From the Square (NYU Press) has Assistant Professor Shauna L. Shames write about why millennials are not participating in politics. Shames is teaching a summer course on this year’s election and not receiving the same enthusiasm to talk about it let alone partake in the election. She argues that the government few young people are not running for public office and are missing the real politics of what it can do that other businesses or non-profit may not have the capable of. She believes the government has to be seen has useful and respected again to get the younger generation interested in politics.
Duke University Press has a Q & A with author and Professor Brad Weiss based on his book Real Pigs: Shifting Values in the Field of Local Pork. His research looks into how communities use the term “real food” and the number of ways pigs are raised. In this book, he includes interviews by several communities who are in the food business: farmers, restaurant owners and chefs, and marketers. He found them to be important because he wanted different perspectives and display the complexity of working for food and have a “connection” with the topics he was writing about. He hopes that he will have a diverse group of people reading the book and him contributing to anthropology of food.
University Press of Colorado highlights Professor Shari J. Stenberg on feminist politics and what characteristics are considered to be a leader especially with the current presidential election. Presidential Election nominee Hillary Clinton is very much in the public eye and is criticized “for raising her voice” while Donald Trump or even Bernie Sanders are cheered for loud proclamations. She argues that women are seen as not having to raise their voice and it is rather “unnatural.” Stenberg believes that is a the “feminist” approach of becoming an active listener rather than a sign of weakness.
Indiana University Press has authors John R. Wennersten and Denise Robbins write on behalf of their upcoming book Rising Tides: Climate Refugees in the Twenty-First Century about how the environmental changes around the world are effecting migrants. In 2009, only 30% of Americans believed that climate change existed; by 2012, the percentage went up to 70%. Europe has a large number of refugees migrating to the continent because of the Syrian War that has been going on for over four years. In addition, many people leave their homelands due to tsunamis, rising sea levels, drought, etc. Climate Change is changing how people live.

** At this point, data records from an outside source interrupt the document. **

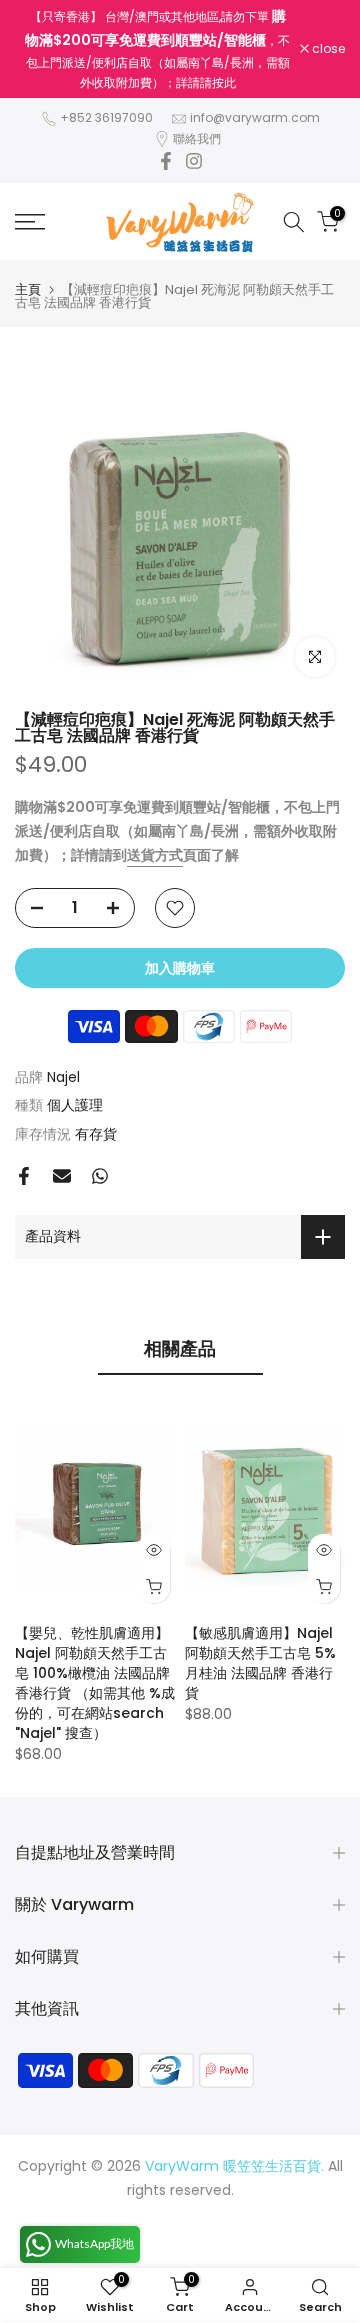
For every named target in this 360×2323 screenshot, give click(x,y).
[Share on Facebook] (24, 1176)
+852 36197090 (106, 117)
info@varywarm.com (255, 117)
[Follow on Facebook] (166, 161)
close (327, 49)
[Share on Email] (62, 1176)
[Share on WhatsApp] (100, 1176)
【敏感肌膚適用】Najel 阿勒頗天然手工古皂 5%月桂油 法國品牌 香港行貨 (260, 1663)
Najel (63, 1077)
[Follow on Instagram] (194, 161)
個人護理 (75, 1105)
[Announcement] (157, 49)
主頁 (28, 289)
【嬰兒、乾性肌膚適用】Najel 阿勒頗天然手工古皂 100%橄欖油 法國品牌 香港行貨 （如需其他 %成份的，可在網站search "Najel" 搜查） (95, 1683)
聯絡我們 (197, 138)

Syracuse University Press has an interview with the editor Woody Register based on The Muckers: A Narrative of the Crapshooters Club about New York City’s immigrants during the 1890s. A “mucker” was a slang term for boys who ran on the streets in New York City’s neighborhoods. The book offers unofficial manuscripts from William Osborne Dapping that help us understand how the muckers saw themselves and different perspectives on how they viewed the world. The book offers a real sense of the difficulty on living in poverty in the industrial era of the United States.